Das gleiche Schicksal ereilte 25 Kilometer später auch Whelan und Chzhan. Zu diesem Zeitpunkt lag das Peloton allerdings nur noch 25 Sekunden zurück. Dort sorgte EF Education – EasyPost mit hohem Tempo dafür, dass die ehemaligen Flèche-Sieger Dylan Teuns (Israel - Premier Tech) und Marc Hirschi (UAE Team Emirates) sowie weitere Favoriten wie David Gaudu (Groupama – FDJ) und Pello Bilbao (Bahrain Victorious) zurückfielen. Weitere fünf Kilometer später wurden auch die restlichen Ausreißer eingeholt.

Nur noch rund 40 Fahrer gingen auf die letzten 70 Kilometer, vor der nächsten Passage der Mur wuchs das Feld aber wieder auf die rund doppelte Anzahl an Profis an, ehe im Anstieg unter anderem Mattias Skjelmose (Lidl – Trek) und Hirschi unterkühlt ausstiegen. Amstel-Sieger Tom Pidcock (Ineos Grenadiers) wurde abgehängt, letztlich blieben 60 Kilometer vor dem Ziel noch rund 30 Fahrer an der Spitze übrig.
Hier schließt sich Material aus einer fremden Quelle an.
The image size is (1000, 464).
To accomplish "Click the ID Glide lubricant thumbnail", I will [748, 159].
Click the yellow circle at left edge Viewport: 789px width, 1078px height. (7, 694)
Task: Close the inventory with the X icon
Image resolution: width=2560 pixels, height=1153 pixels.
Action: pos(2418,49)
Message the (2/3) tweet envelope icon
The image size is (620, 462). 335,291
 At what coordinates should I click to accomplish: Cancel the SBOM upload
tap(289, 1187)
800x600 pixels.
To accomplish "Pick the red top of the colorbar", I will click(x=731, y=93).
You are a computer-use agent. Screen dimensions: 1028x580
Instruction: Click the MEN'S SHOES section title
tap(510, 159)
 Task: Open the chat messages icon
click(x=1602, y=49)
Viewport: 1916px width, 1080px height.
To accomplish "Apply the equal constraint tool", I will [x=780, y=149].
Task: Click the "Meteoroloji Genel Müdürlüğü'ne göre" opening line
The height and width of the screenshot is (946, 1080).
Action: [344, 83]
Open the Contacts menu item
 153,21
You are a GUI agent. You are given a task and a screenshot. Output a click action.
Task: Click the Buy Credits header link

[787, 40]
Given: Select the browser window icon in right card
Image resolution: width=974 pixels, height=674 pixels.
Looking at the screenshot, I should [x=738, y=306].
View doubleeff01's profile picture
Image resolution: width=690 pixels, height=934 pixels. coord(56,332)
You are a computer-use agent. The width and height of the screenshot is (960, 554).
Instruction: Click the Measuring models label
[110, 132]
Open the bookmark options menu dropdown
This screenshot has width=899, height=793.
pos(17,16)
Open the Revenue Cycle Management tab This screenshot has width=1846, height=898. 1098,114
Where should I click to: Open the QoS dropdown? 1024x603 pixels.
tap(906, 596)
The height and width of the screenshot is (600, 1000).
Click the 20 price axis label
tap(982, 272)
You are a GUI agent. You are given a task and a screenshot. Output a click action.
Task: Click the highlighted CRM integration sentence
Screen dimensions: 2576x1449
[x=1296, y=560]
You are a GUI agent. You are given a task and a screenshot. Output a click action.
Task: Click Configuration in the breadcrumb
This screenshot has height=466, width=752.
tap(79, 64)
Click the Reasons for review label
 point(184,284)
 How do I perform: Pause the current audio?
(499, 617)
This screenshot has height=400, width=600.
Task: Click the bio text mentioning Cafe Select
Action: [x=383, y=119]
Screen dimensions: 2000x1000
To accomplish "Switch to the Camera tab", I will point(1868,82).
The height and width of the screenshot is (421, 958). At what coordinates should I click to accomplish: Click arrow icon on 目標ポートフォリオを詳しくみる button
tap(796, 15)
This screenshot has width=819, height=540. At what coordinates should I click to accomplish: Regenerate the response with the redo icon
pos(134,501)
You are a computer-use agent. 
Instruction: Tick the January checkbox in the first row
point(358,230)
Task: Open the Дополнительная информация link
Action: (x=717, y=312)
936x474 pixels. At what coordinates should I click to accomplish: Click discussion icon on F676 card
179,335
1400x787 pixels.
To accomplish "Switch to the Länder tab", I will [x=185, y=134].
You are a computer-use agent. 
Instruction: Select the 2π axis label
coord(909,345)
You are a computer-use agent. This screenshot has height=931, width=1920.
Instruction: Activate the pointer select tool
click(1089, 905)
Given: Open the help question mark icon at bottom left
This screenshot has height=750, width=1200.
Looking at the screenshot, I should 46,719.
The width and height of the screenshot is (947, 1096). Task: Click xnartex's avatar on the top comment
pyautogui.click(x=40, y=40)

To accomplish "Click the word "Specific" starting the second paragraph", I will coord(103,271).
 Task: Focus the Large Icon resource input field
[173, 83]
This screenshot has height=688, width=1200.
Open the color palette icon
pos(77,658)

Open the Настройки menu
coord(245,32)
Das Streckenprofil des 88. Flèche Wallonne der Männer | Foto: ASO

Kurz darauf setzte sich Sören Kragh Andersen (Alpecin - Deceuninck) mit einer Attacke schon weit vor dem Ziel geschwind ab. Maximal 1:25 Minuten fuhr der Däne heraus und mit diesem Vorsprung nahm er auch die dritte und vorletzte Passage über der Mur in Angriff. Im Feld löste sich hier erstmals Williams und holte 20 Sekunden auf den Spitzenreiter auf. Zum Schotten schlossen Buitrago, Vauquelin, van Gils und Richard Carapaz (EF Education – EasyPost) auf.

16 Kilometer vor dem Ziel musste das Quintett aber die Waffen strecken. Das lag vor allem an Uno-X Mobility, das in fast voller Teamstärke die Verfolgung organisierte und zwei Kilometer später schließlich auch Andersen einholte.

Anschließend übernahm Johannes Staune-Mittet (Visma – Lease a Bike) bis zum Fuß des Schlussanstiegs die Führungsarbeit. Im unteren Teil der 1,3 Kilometer langen ’Mur‘ schlugen verschiedene Fahrer ein hohes Tempo ein, ehe Williams 250 Meter vor dem Ziel angriff und sofort ein große Lücke riss.

Doch der sicher geglaubte Sieg geriet nochmals in Gefahr, weil dem Israel-Profi die Kräfte ausgingen und Vauquelin stark aufkam – doch der Franzose schaffte es nicht mehr, die Lücke zu schließen und musste sich zeitgleich hinter Williams mit Rang zwei begnügen.